### DATASET RECORDS
--
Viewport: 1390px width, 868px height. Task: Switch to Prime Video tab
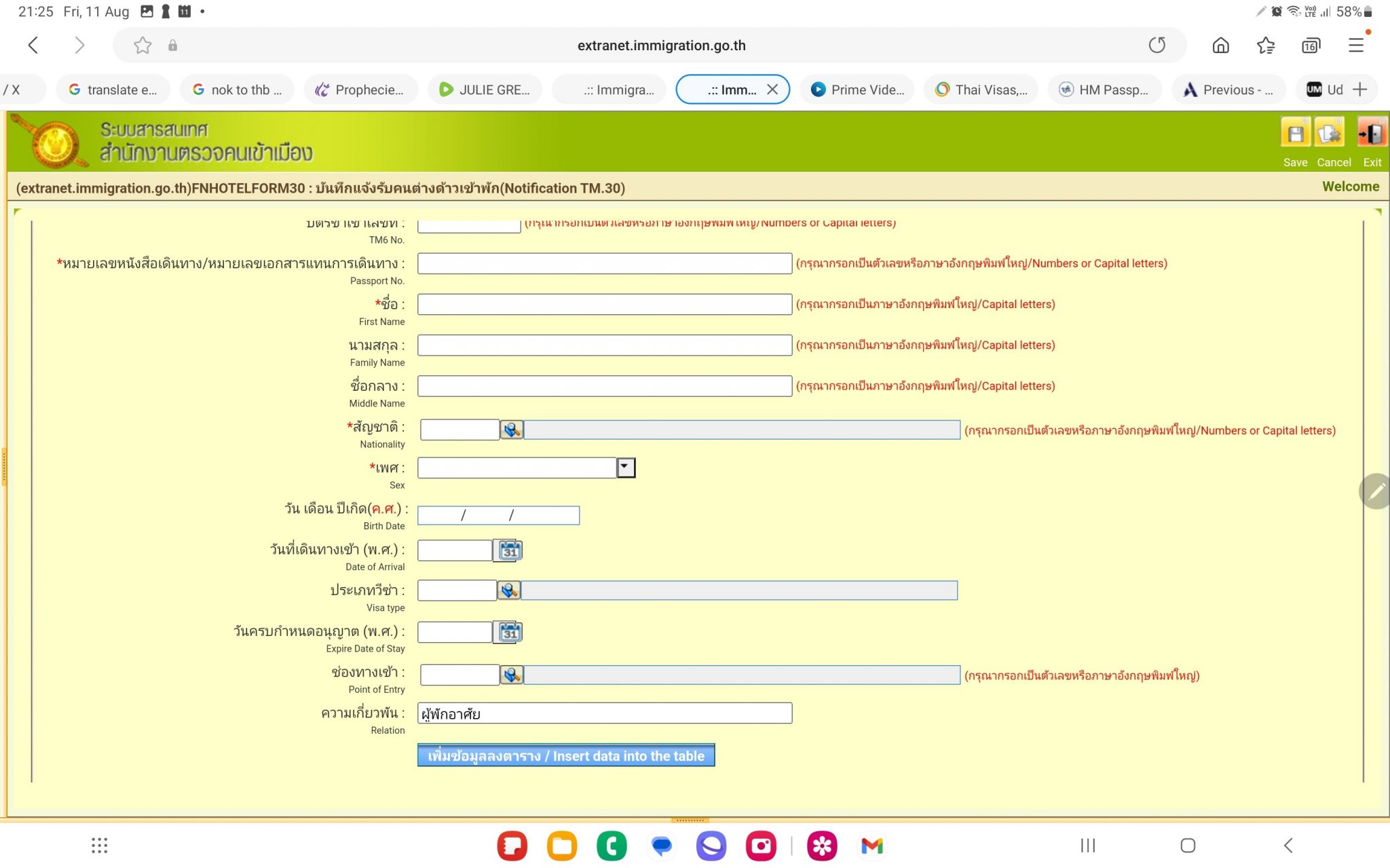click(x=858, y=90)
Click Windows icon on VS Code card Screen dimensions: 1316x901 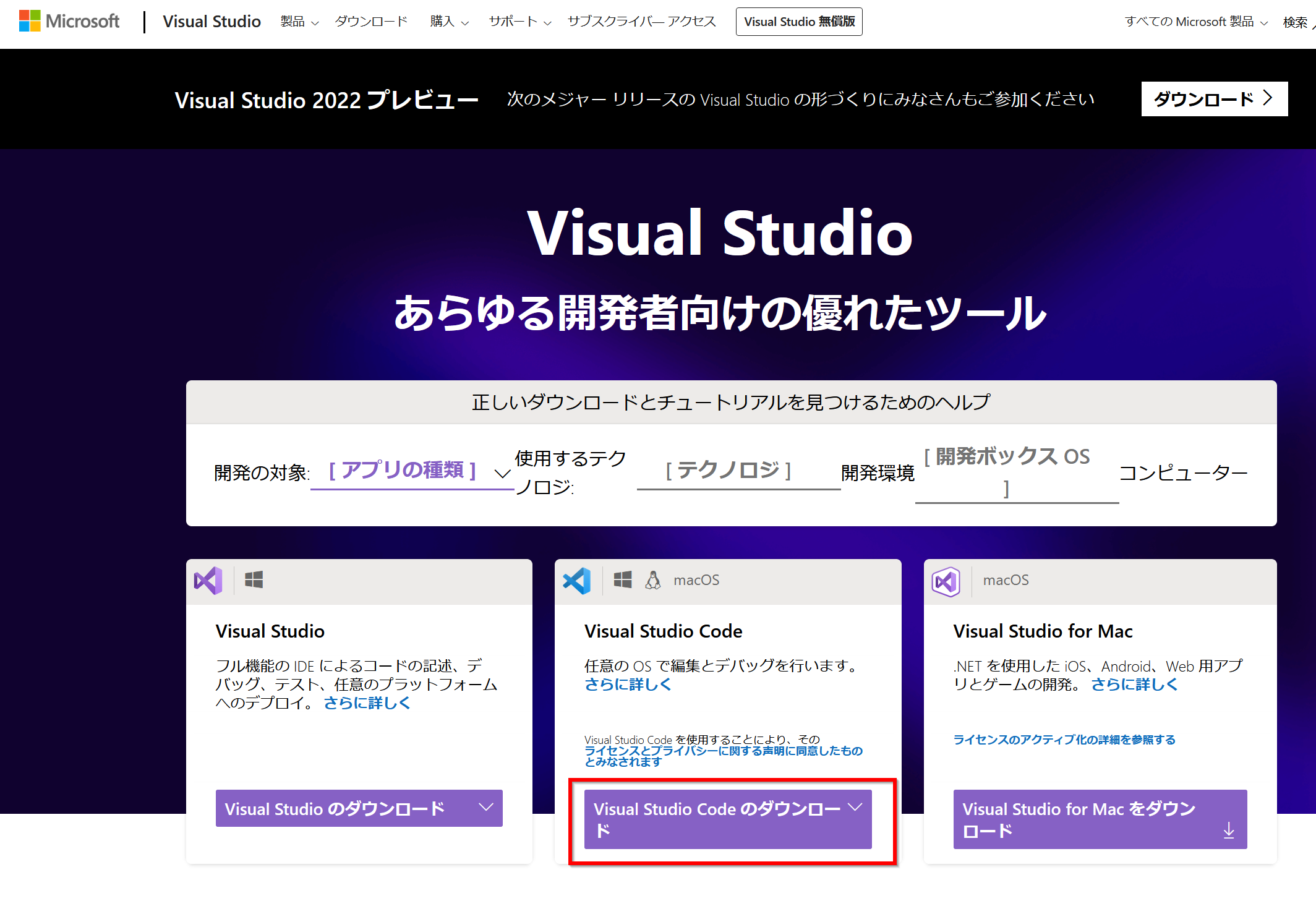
--
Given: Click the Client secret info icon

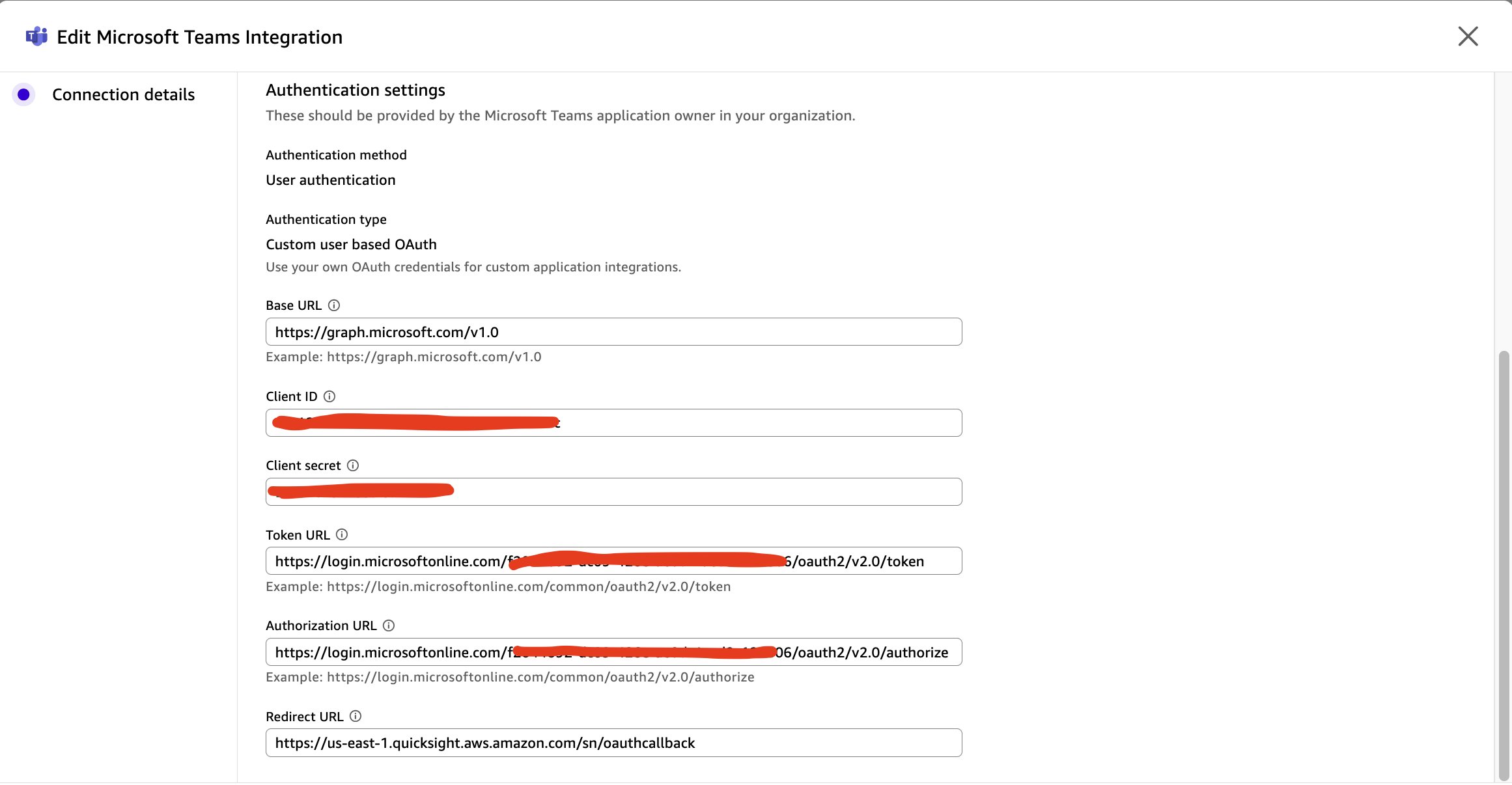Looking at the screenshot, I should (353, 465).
--
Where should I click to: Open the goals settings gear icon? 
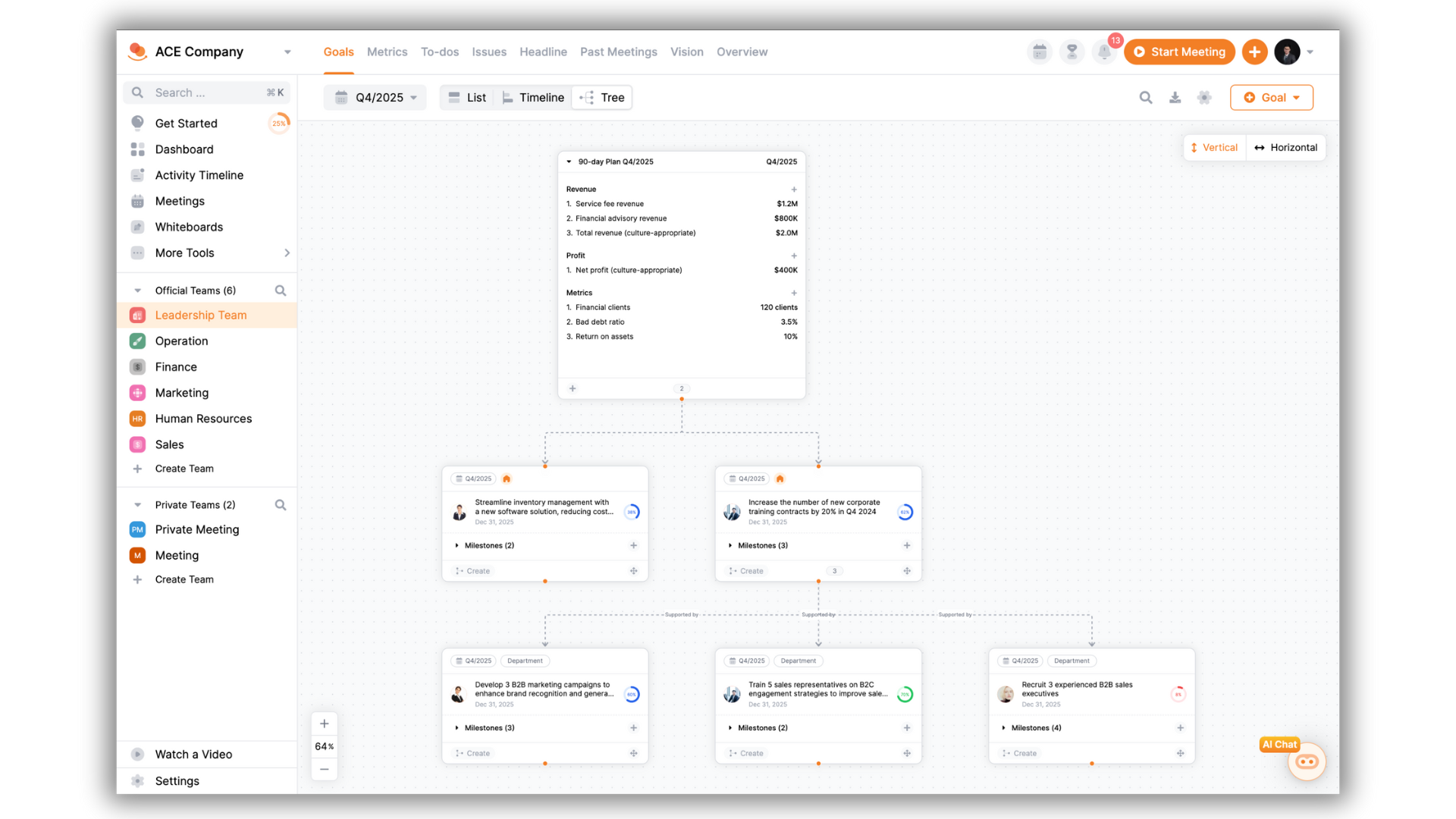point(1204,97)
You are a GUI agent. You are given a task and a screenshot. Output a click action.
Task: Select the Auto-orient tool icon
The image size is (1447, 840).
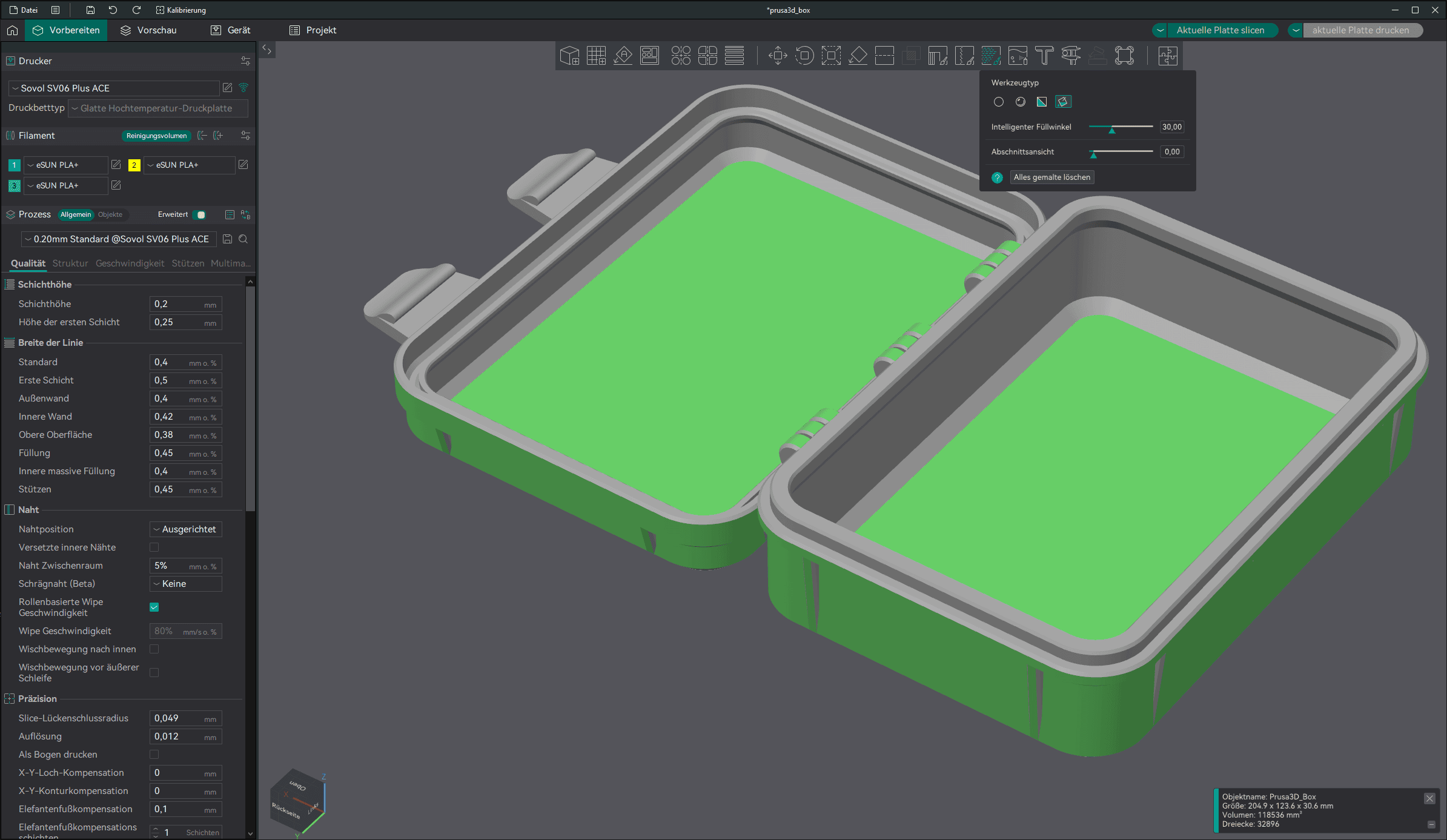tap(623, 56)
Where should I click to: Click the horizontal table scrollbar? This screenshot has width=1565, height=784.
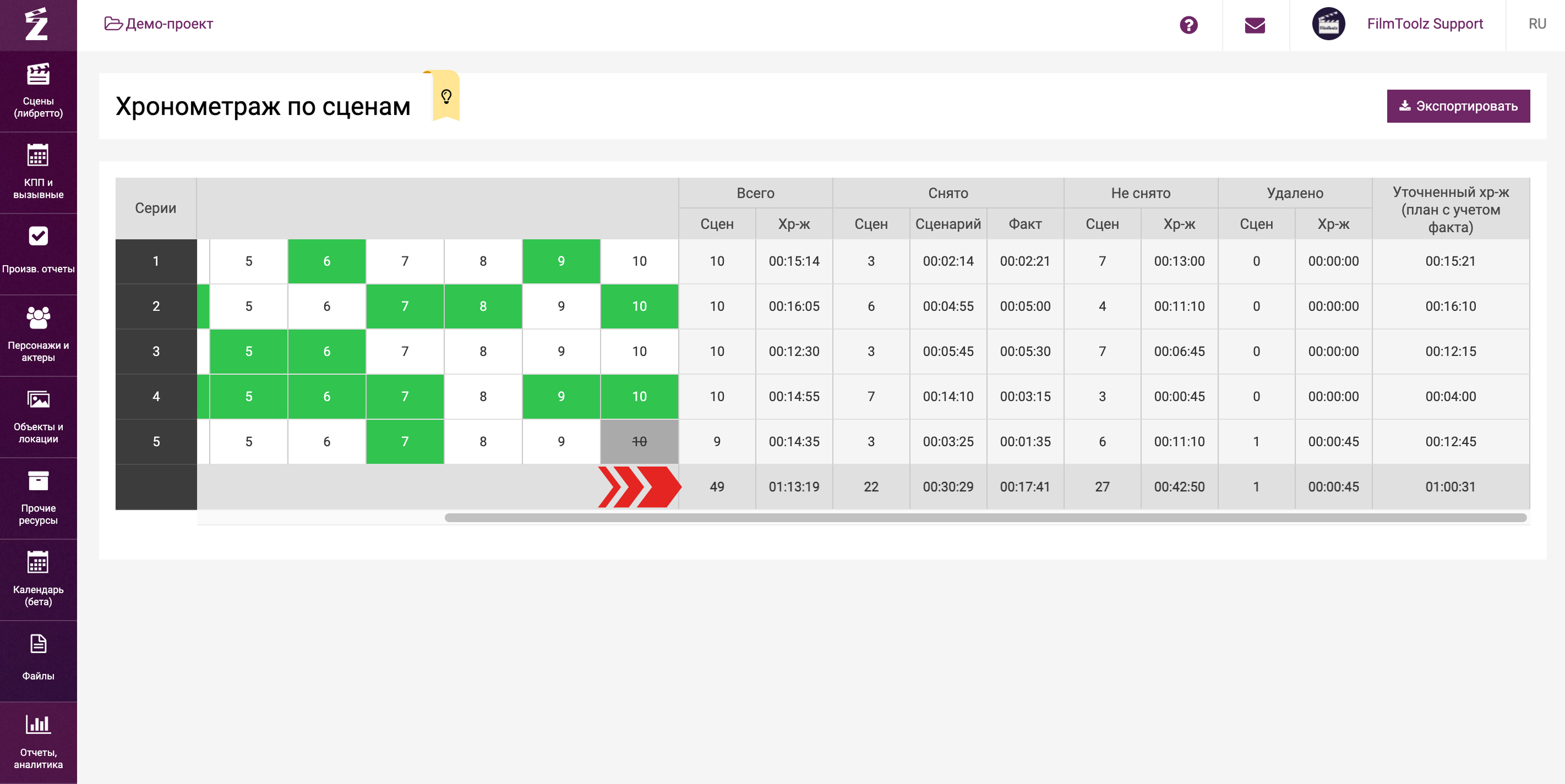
--
### WORK TO COMPLETE
In the entries above, which lines run from the one with "Viewport: 1390px width, 868px" up to and including the one with "Click Windows icon"? Write them out exactly, without the pictures.

### RESPONSE BELOW
Viewport: 1390px width, 868px height. Task: Switch to Prime Video tab
click(x=858, y=90)
Click Windows icon on VS Code card Screen dimensions: 1316x901 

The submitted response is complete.